Data entries
◆ ◆ ◆

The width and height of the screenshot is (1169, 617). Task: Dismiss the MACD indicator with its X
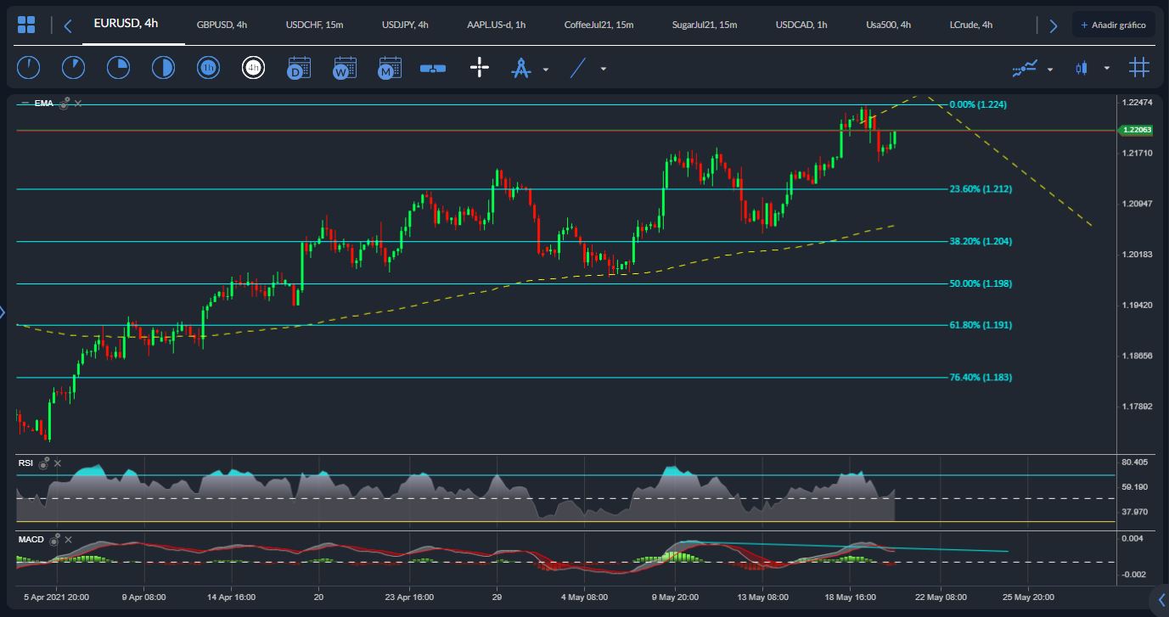pos(67,540)
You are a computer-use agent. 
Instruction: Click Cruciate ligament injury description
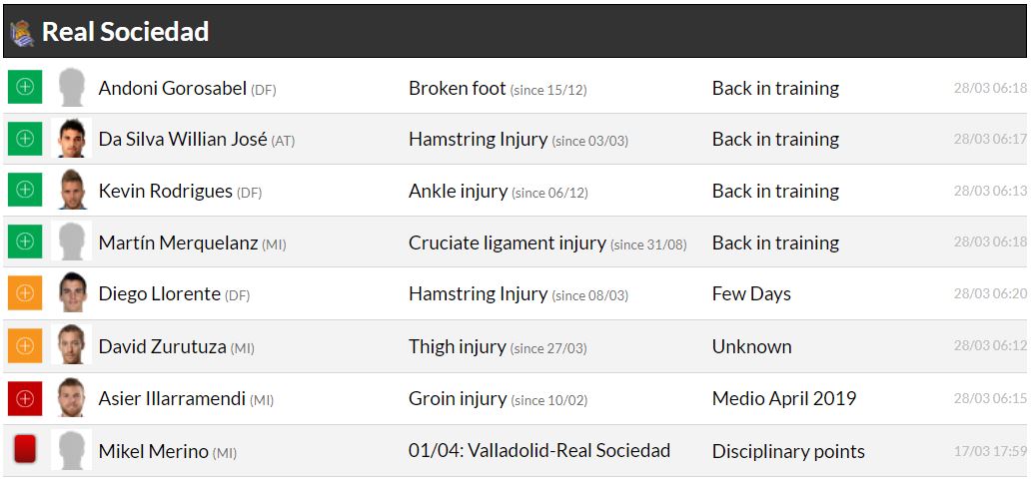click(x=507, y=242)
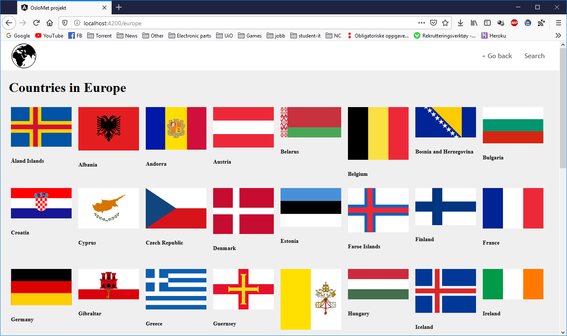Click the Go back link
Image resolution: width=567 pixels, height=336 pixels.
coord(497,55)
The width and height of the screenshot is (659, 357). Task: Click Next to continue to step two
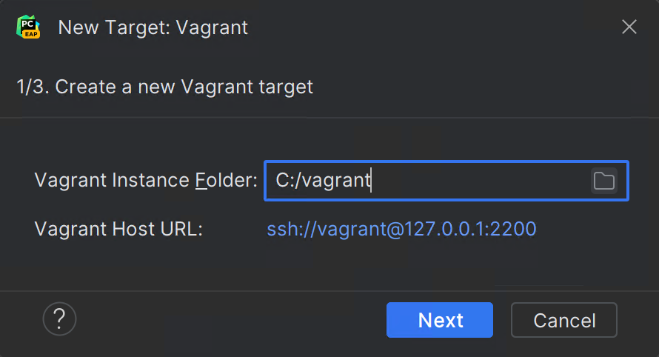pos(440,320)
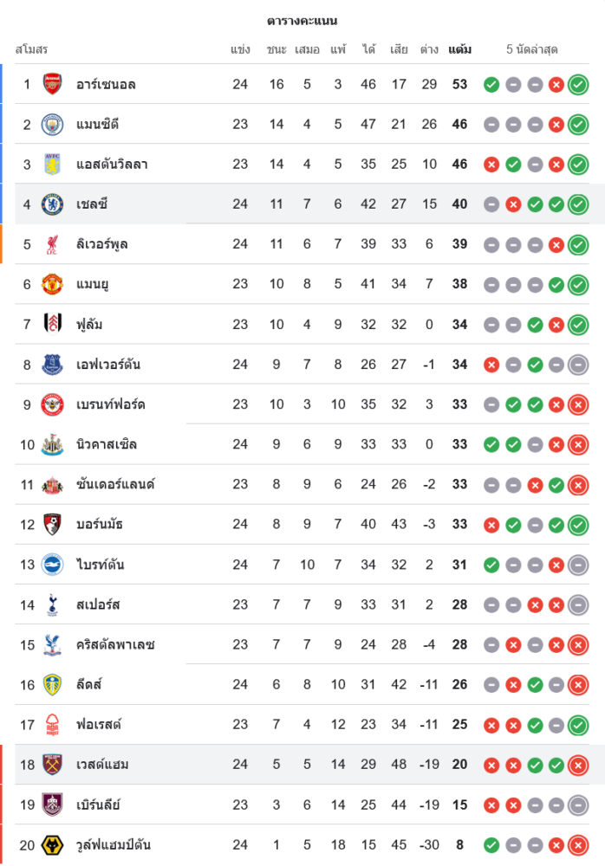Click the Liverpool club crest

point(53,244)
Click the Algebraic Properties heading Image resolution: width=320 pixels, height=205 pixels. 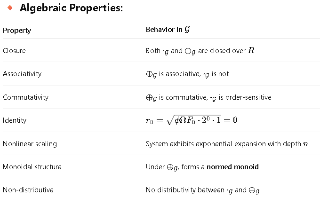pos(71,8)
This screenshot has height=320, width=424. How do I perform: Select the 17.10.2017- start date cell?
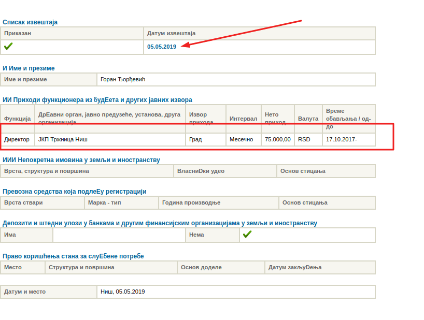341,139
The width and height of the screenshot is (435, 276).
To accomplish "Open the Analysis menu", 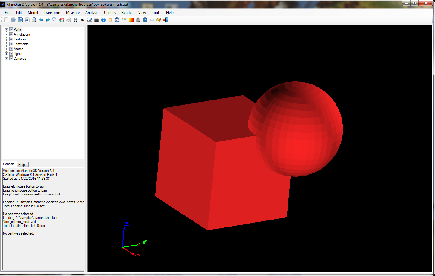I will [x=92, y=13].
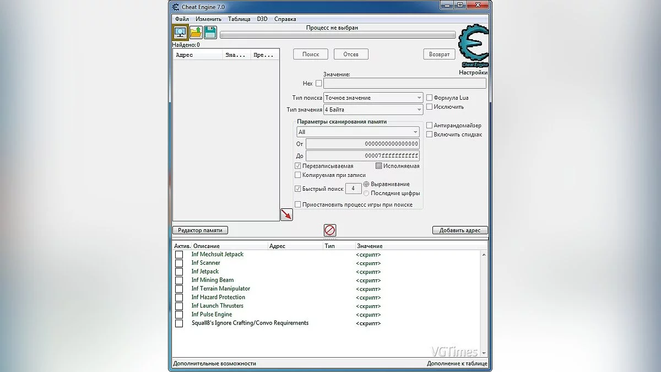Click the Редактор памяти button

click(201, 230)
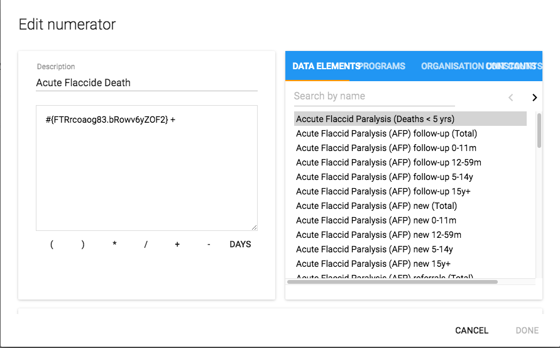Insert the division slash operator
Image resolution: width=560 pixels, height=348 pixels.
(146, 244)
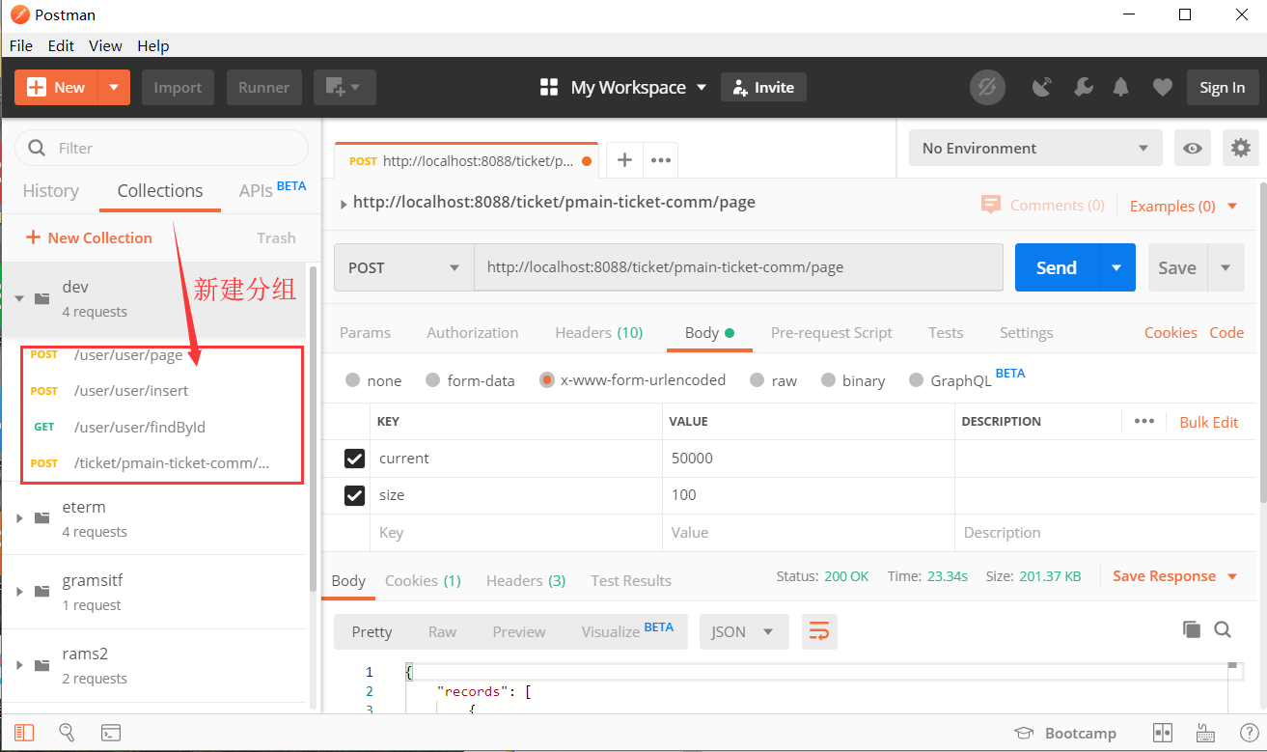Click the New Collection link
The height and width of the screenshot is (752, 1267).
(88, 237)
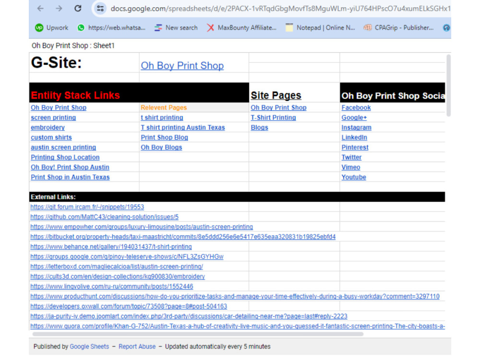This screenshot has width=480, height=360.
Task: Visit the Facebook social link
Action: [x=357, y=108]
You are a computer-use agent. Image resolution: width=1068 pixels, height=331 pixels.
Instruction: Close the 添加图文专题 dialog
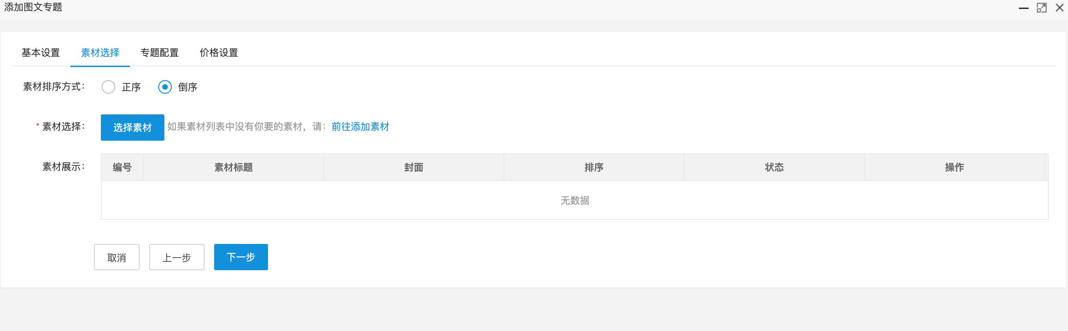click(1059, 8)
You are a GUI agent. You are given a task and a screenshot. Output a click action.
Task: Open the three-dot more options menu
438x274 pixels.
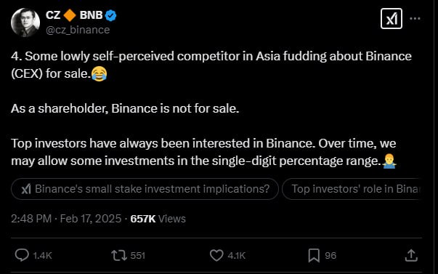[x=415, y=19]
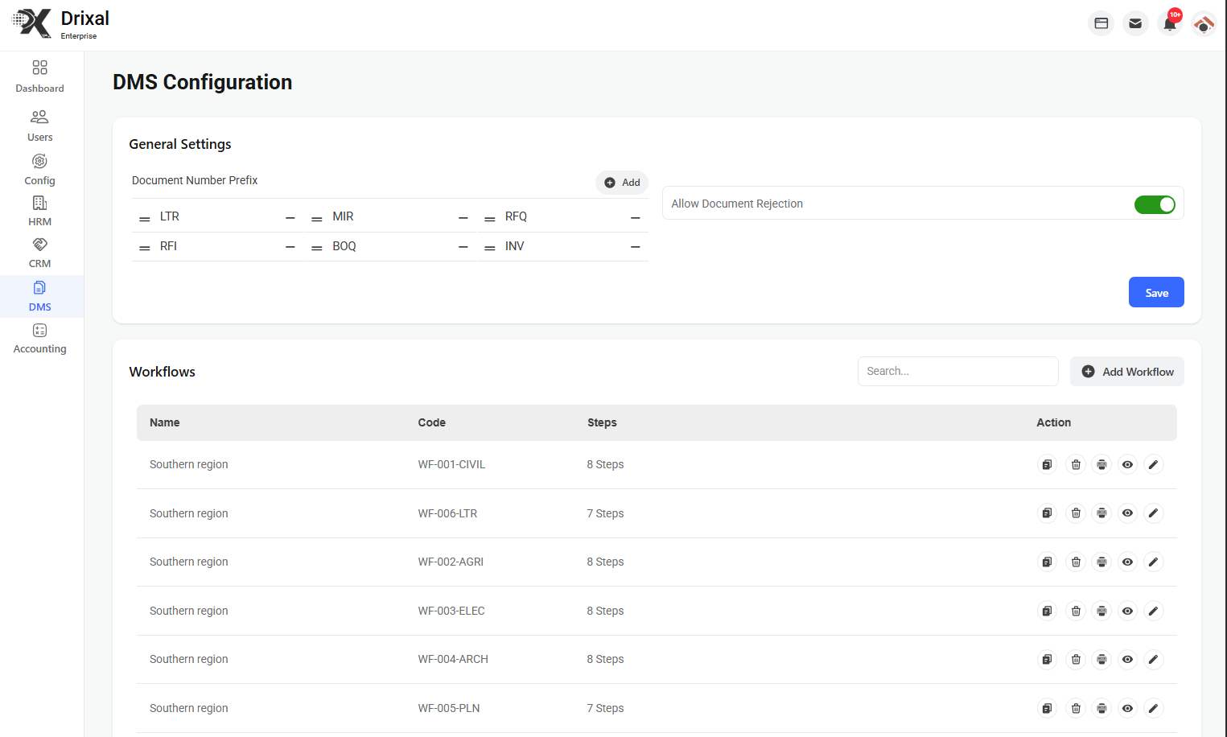Delete the WF-006-LTR workflow
1227x737 pixels.
[x=1076, y=513]
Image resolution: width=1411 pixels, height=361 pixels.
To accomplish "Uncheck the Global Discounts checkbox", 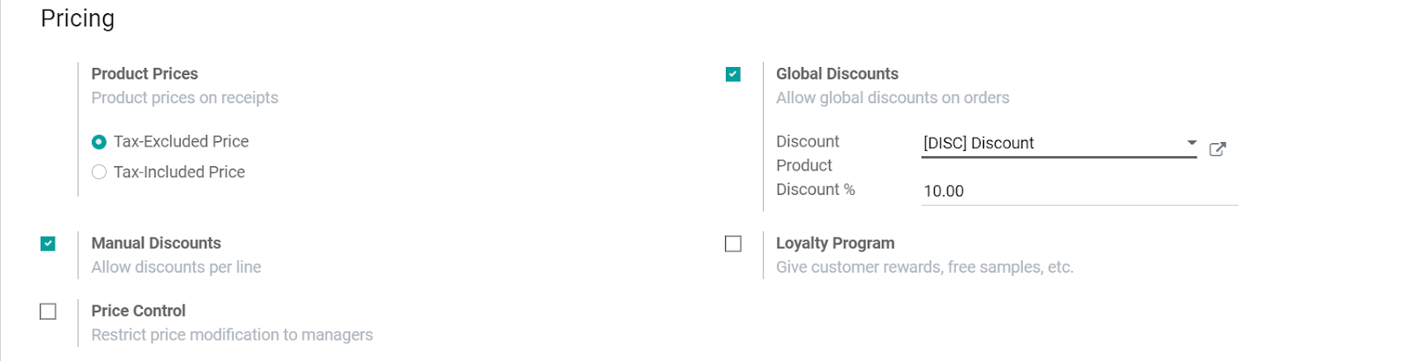I will (x=733, y=74).
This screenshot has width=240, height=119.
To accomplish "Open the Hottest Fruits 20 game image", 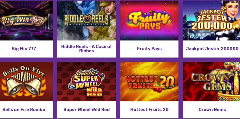I will tap(149, 82).
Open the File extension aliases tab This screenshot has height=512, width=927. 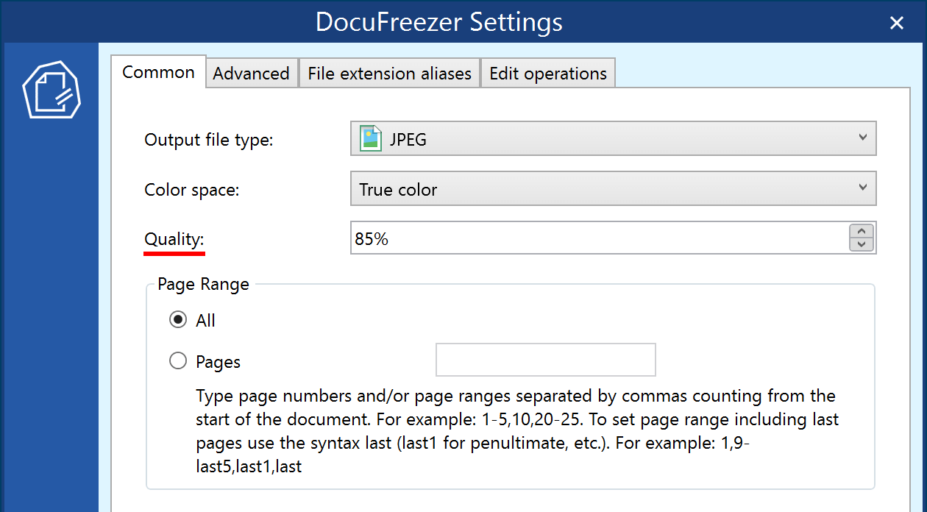point(389,73)
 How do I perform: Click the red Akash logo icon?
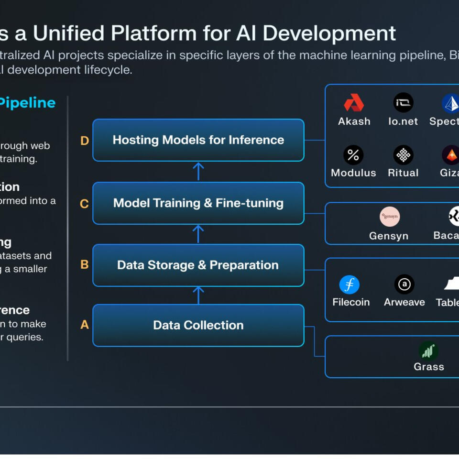(x=354, y=103)
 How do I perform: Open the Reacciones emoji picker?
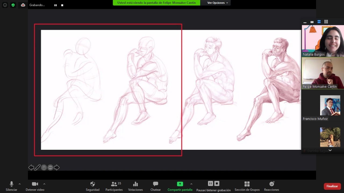click(x=271, y=186)
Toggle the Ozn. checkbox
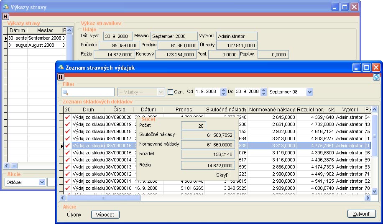The image size is (383, 224). (x=170, y=92)
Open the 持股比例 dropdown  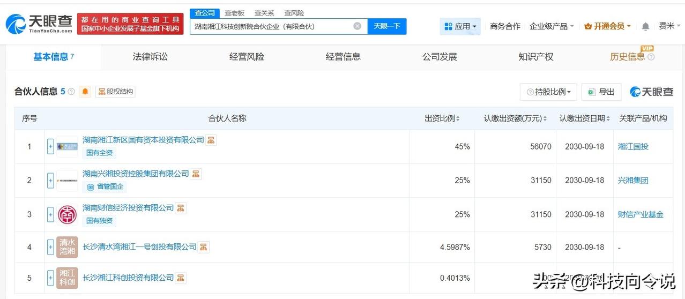[548, 92]
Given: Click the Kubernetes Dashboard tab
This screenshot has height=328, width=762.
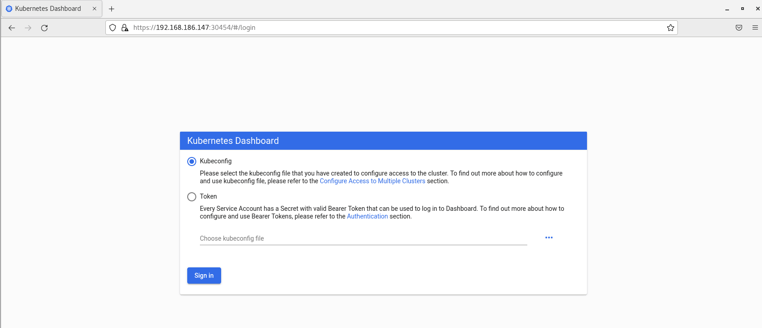Looking at the screenshot, I should coord(48,9).
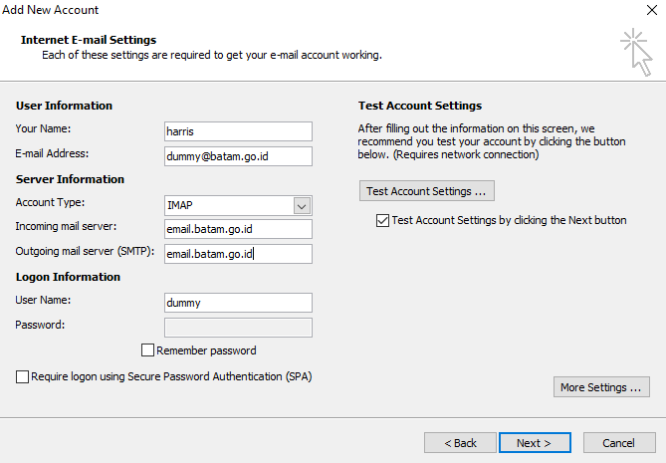Click the Add New Account title bar
Screen dimensions: 666x463
point(299,10)
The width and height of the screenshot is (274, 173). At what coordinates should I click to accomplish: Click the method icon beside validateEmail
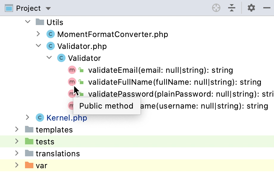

◆ ◆ ◆

What the task requires
Copy all lines from the data that hold the word "computer".

Solution
You are a computer-use agent. 
You are a computer-use agent. Image resolution: width=1068 pixels, height=331 pixels.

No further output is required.